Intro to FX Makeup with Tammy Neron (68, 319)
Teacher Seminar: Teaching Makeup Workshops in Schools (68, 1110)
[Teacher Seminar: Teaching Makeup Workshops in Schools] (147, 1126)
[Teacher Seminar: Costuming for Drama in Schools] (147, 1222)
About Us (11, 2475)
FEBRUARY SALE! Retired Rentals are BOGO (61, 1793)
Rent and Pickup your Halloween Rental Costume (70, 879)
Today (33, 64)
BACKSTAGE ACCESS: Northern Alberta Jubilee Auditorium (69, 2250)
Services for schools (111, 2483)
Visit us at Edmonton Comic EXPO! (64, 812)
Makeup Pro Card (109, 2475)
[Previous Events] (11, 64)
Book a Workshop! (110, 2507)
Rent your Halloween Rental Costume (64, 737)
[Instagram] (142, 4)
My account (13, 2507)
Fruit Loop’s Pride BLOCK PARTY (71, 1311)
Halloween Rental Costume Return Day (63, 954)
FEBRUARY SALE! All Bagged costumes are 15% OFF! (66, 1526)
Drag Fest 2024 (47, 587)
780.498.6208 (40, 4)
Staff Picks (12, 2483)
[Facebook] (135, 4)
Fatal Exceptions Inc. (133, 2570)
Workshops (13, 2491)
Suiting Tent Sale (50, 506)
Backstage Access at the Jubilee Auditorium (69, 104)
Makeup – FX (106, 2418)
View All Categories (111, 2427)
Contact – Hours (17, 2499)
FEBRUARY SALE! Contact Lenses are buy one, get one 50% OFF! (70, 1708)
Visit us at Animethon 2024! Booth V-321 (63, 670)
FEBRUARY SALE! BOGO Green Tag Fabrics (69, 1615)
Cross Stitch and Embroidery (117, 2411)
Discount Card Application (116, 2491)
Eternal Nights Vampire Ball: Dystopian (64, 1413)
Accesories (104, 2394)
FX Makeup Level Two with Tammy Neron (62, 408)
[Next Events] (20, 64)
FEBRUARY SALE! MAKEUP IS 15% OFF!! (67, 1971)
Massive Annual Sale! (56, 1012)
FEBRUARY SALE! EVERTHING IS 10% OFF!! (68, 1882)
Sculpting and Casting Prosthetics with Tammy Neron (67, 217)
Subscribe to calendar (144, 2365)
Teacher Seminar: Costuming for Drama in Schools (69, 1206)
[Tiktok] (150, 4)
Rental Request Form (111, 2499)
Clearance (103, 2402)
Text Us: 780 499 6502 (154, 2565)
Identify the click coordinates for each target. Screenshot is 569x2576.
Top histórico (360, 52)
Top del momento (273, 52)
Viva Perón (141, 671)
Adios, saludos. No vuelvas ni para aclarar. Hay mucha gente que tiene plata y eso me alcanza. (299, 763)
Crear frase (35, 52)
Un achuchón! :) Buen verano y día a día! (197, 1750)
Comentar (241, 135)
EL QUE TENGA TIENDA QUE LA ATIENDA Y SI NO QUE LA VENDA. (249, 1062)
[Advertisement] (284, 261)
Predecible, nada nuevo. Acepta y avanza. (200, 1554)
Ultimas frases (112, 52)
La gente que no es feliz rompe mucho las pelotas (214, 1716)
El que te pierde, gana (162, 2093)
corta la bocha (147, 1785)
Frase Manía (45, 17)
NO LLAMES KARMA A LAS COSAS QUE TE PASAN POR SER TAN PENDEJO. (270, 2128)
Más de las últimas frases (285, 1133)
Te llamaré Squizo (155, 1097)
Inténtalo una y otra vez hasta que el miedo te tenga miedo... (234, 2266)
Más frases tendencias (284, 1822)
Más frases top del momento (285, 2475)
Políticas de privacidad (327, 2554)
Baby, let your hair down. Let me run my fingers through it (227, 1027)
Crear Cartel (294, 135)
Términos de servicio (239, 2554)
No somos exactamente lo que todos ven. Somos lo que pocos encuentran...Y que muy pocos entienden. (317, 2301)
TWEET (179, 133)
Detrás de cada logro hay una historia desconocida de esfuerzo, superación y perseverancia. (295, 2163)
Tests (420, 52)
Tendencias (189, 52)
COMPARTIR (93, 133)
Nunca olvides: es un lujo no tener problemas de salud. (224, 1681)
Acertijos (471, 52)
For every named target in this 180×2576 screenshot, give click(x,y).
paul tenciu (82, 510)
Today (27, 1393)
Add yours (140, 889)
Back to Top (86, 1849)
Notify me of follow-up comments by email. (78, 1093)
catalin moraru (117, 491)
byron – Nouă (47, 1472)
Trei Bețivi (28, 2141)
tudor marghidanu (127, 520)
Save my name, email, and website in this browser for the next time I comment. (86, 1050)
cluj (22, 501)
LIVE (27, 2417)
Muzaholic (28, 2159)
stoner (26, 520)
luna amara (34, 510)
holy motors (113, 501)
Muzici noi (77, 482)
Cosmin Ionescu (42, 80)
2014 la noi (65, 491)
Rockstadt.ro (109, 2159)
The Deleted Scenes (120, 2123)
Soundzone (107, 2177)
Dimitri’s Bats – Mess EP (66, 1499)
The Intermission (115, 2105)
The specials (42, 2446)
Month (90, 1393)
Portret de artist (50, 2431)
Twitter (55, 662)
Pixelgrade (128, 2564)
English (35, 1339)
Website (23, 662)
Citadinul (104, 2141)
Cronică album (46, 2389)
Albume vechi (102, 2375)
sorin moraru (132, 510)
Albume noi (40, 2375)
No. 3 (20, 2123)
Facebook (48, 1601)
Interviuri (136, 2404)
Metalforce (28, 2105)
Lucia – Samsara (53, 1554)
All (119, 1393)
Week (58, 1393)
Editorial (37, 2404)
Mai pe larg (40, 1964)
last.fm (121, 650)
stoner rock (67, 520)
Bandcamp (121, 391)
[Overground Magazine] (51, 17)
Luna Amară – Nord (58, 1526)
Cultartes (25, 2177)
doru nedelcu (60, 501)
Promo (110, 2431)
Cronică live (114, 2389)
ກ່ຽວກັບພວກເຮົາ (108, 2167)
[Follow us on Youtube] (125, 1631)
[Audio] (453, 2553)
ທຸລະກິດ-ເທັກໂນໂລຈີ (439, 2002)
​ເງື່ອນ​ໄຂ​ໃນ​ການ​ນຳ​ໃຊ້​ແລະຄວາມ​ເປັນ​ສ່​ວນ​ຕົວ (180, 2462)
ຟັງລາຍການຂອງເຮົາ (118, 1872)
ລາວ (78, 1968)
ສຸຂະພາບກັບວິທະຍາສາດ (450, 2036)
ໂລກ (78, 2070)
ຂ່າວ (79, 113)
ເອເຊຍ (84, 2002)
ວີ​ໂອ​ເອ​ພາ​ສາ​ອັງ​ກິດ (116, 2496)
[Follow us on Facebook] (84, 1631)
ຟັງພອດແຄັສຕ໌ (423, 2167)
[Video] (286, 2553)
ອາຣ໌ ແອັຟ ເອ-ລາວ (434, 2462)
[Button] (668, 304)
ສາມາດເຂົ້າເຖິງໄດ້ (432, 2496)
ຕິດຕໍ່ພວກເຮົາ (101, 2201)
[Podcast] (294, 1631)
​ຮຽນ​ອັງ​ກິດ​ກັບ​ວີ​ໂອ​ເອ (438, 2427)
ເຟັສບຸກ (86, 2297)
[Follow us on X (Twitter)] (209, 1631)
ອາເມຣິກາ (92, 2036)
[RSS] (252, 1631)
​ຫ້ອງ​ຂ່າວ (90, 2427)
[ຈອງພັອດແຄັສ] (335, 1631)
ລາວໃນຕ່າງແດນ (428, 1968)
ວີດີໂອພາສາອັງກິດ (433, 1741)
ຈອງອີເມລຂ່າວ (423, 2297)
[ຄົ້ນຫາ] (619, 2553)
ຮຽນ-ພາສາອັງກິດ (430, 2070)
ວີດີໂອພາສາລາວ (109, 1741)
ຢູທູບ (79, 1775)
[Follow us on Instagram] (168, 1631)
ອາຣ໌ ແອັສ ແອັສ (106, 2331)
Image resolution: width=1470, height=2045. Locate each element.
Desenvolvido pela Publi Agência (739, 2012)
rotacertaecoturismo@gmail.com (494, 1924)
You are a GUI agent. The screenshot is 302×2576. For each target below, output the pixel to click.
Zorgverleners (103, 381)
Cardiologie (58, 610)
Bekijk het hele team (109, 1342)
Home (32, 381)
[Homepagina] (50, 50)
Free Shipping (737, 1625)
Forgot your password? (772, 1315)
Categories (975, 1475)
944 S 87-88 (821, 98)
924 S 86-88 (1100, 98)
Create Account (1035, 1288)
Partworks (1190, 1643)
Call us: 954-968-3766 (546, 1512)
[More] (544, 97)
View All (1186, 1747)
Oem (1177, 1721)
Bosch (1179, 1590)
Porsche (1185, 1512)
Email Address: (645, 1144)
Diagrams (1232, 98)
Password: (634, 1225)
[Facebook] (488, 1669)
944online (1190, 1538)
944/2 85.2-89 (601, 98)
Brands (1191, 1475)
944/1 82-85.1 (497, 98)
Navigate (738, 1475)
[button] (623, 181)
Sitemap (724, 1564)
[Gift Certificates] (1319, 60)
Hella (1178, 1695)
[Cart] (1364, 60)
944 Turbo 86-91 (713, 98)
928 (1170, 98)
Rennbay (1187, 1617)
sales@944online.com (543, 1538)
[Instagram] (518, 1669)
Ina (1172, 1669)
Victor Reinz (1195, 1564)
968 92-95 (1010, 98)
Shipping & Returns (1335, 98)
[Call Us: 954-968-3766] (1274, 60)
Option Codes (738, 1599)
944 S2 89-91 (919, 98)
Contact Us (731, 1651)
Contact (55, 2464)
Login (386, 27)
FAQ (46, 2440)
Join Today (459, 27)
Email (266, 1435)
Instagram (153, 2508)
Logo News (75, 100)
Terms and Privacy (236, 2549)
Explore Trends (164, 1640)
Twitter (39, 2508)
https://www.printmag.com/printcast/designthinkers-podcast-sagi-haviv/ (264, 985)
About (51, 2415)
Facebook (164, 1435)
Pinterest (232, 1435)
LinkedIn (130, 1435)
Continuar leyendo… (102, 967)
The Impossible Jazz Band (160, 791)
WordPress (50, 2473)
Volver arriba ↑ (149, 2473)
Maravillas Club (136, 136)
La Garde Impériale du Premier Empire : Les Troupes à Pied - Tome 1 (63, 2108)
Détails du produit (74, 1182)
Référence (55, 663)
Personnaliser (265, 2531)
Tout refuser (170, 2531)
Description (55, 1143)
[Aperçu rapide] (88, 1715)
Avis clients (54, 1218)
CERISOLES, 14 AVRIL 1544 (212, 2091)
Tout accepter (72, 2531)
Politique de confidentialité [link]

What to do: Produce a word-for-word copy of everything above from the line holding "[Next Events] (20, 64)" down to the line holding "Comentar (241, 135)", with both of those lines kept.

Written response:
[Next Events] (20, 64)
FEBRUARY SALE! MAKEUP IS 15% OFF!! (67, 1971)
Massive Annual Sale! (56, 1012)
FEBRUARY SALE! EVERTHING IS 10% OFF!! (68, 1882)
Sculpting and Casting Prosthetics with Tammy Neron (67, 217)
Subscribe to calendar (144, 2365)
Teacher Seminar: Costuming for Drama in Schools (69, 1206)
[Tiktok] (150, 4)
Rental Request Form (111, 2499)
Clearance (103, 2402)
Text Us: 780 499 6502 (154, 2565)
Identify the click coordinates for each target. Screenshot is 569x2576.
Top histórico (360, 52)
Top del momento (273, 52)
Viva Perón (141, 671)
Adios, saludos. No vuelvas ni para aclarar. Hay mucha gente que tiene plata y eso me alcanza. (299, 763)
Crear frase (35, 52)
Un achuchón! :) Buen verano y día a día! (197, 1750)
Comentar (241, 135)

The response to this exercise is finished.